Kritisches Denken ist Mangelware

Dass in diesem Land die schweigende Mehrheit überwiegt, ist schon entsetzlich. Dass es Vereinigungen gibt, die sich das wohlklingende Wort „demokratisch“ auf ihre Fahne schreiben und vor jenen warnen, die ihre Rechte wahrnehmen, sie als „Krawallmacher“ und „Chaoten“ bezeichnen und grundsätzlich als „links“, wenn nicht sogar „linksradikal“ einstufen, ist erschütternd – und gefährlich! Diese Menschen scheinen vor lauter Angst vor demonstrierenden Schülern und Studenten zu vergessen, was der Sinn des bundesweiten Bildungsstreiks ist: die Politik, und damit meine ich alle Menschen in diesem Land, wachzurütteln.

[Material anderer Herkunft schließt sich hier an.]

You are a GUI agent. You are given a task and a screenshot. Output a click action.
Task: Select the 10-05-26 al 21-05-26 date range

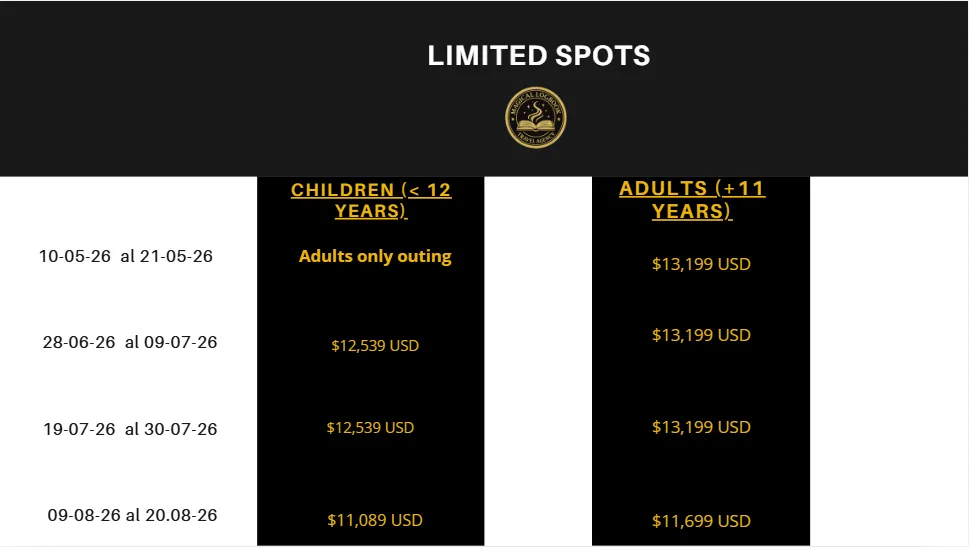point(126,256)
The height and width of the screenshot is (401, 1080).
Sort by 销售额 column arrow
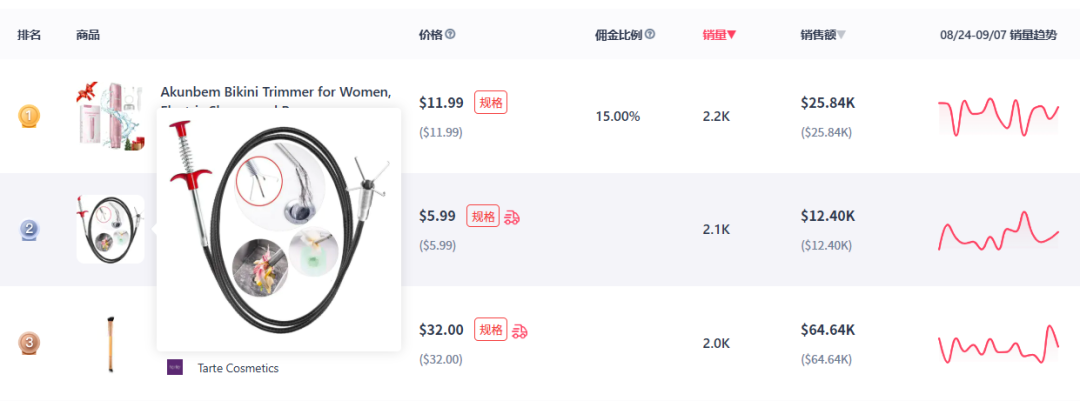pos(841,34)
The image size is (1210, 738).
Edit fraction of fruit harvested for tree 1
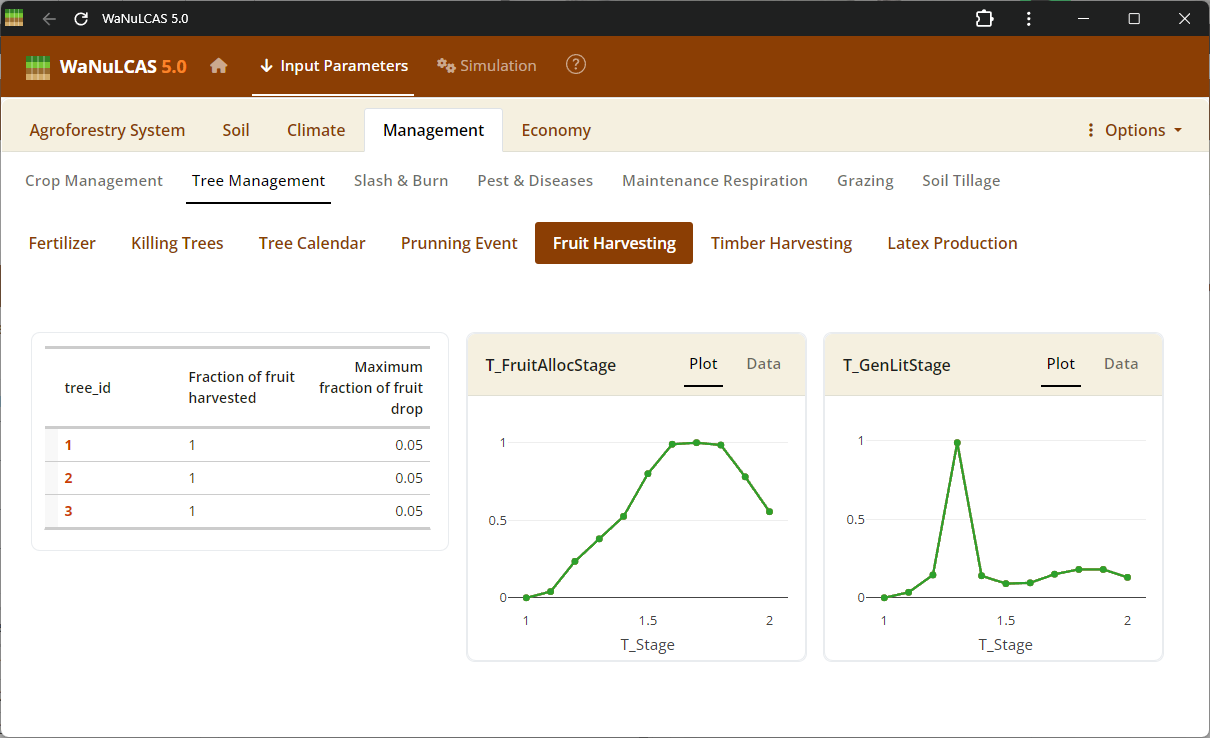click(x=193, y=445)

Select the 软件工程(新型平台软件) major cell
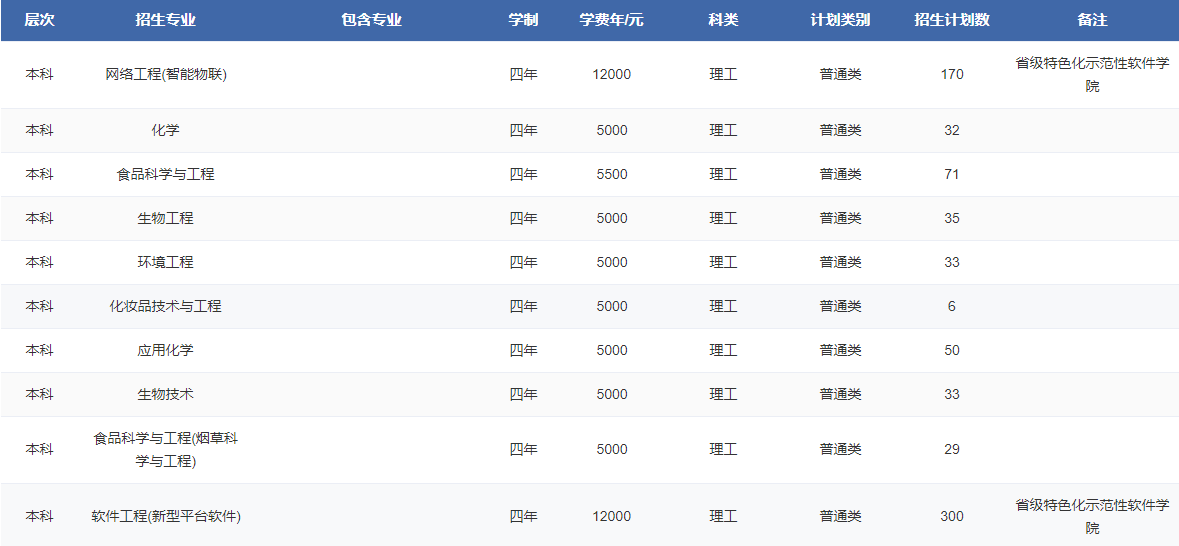[166, 516]
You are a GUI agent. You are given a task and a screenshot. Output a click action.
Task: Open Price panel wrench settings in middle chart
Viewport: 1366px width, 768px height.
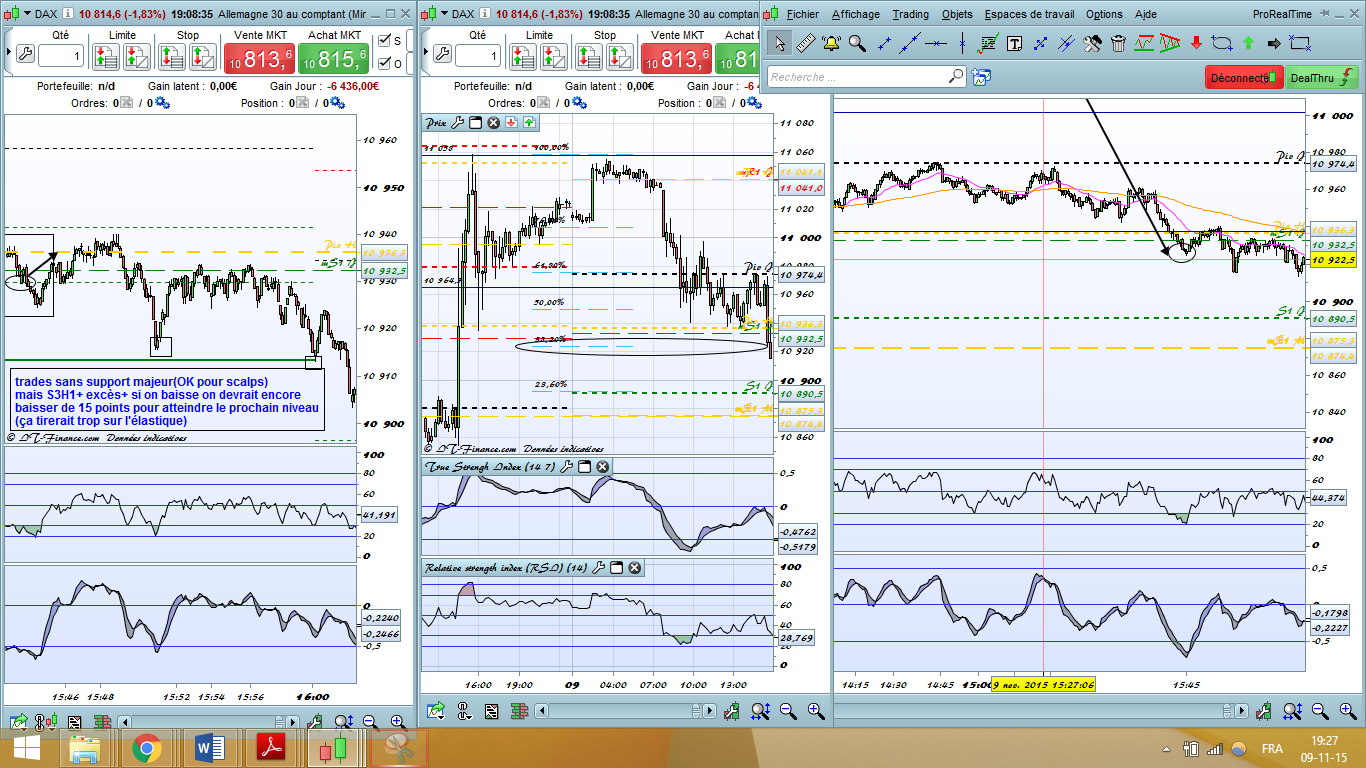pyautogui.click(x=458, y=123)
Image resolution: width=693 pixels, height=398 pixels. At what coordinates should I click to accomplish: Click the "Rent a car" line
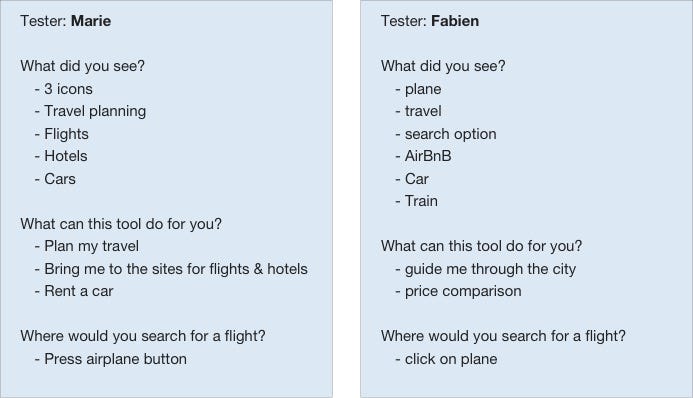coord(79,291)
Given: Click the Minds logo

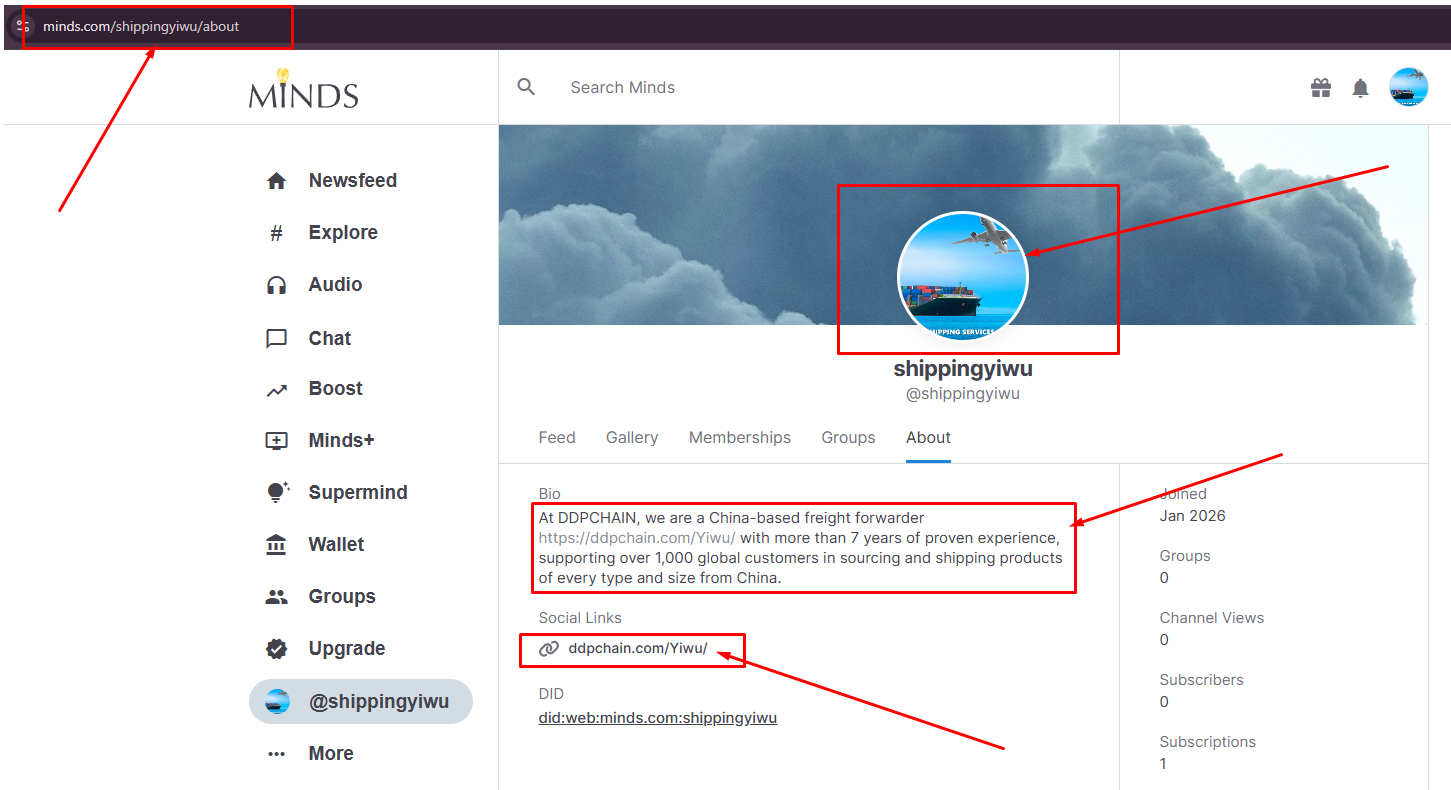Looking at the screenshot, I should coord(304,89).
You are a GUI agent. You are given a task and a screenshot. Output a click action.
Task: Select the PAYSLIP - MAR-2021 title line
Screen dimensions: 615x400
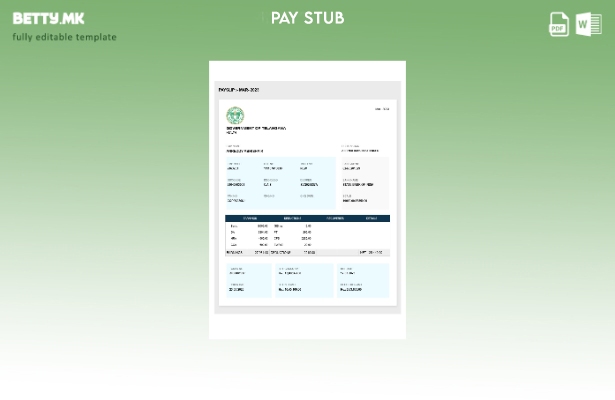(240, 90)

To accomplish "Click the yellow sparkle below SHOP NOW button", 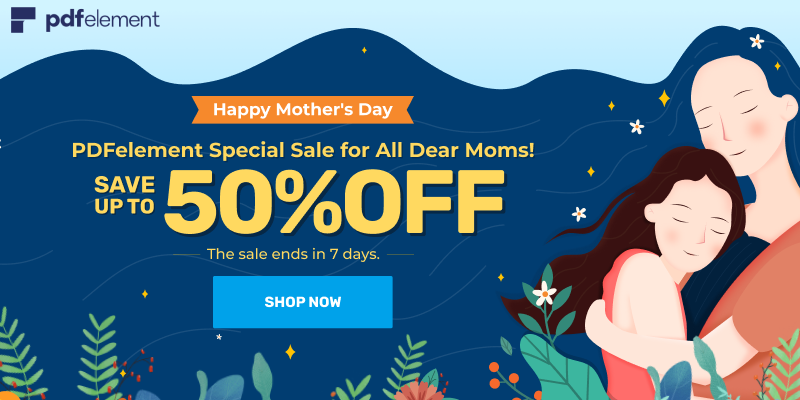I will tap(290, 351).
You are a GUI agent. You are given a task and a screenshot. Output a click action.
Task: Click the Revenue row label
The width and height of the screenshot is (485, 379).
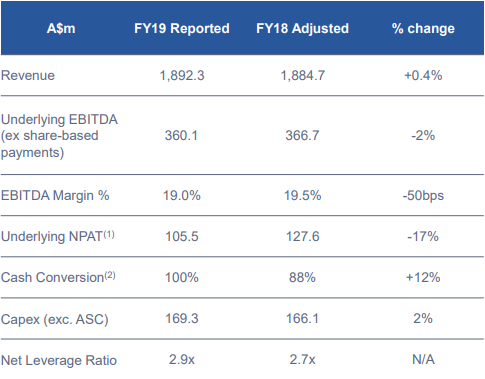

Man muss kein Anhänger der Linkspartei sein, um die massiven Missstände in unserem Bildungssystem zu erkennen. Und man muss kein Radikaler sein, um seine durch das Grundgesetz geschützten Rechte auf freie Meinungsäußerung und das Versammlungs- und Streikrecht wahrzunehmen. Ärgerlich ist, dass Schüler und Studenten es bundesweit nicht schaffen, sich in ausreichend großen, parteilosen Vereinigungen zu organisieren – und somit den Parteien in die, besonders während des Wahlkampfes, weit geöffneten Arme laufen, die sich dann das Engagement Protestierender auf ihre Fahnen schreiben. Ärgerlich ist hier auch das geringe Engagement der Lehrkräfte. Dabei ist deren Situation doch auch nicht besser. Kritisches Denken ist Mangelware. Mancherorts sogar unerwünscht. Eine demokratische Gesellschaft kann nur durch Engagement, Solidarität, Respekt und stetes Hinterfragen existieren. Demokratie verwelkt durch die Beschneidung freiheitlicher Rechte und unter der hitzigen Debatte ihrer Gegner.

FRIEDERIKE WEBER, Hannover

■ betr.: „Die zehn deutschen Bildungskrisen“, taz vom 17. 6. 09

Zu einfache Vergleiche

Das Ranking von Christian Füller und Wolf Schmidt geht von zu einfachen Vergleichen aus. Denn hohe Kita-Beiträge bedeuten zum Beispiel noch lange nicht, dass die Forderung nach einer kompletten Abschaffung der Campus-Maut einseitig und überzogen wäre. Schließlich liegt Deutschland, was die Studienanfängerquote betrifft, in Europa immer noch ziemlich weit hinten. Es ist deshalb nicht nur ein soziales Gebot der Fairness, sondern auch ökonomisch intelligent, auf finanzielle Barrieren zum Hochschulzugang zu verzichten.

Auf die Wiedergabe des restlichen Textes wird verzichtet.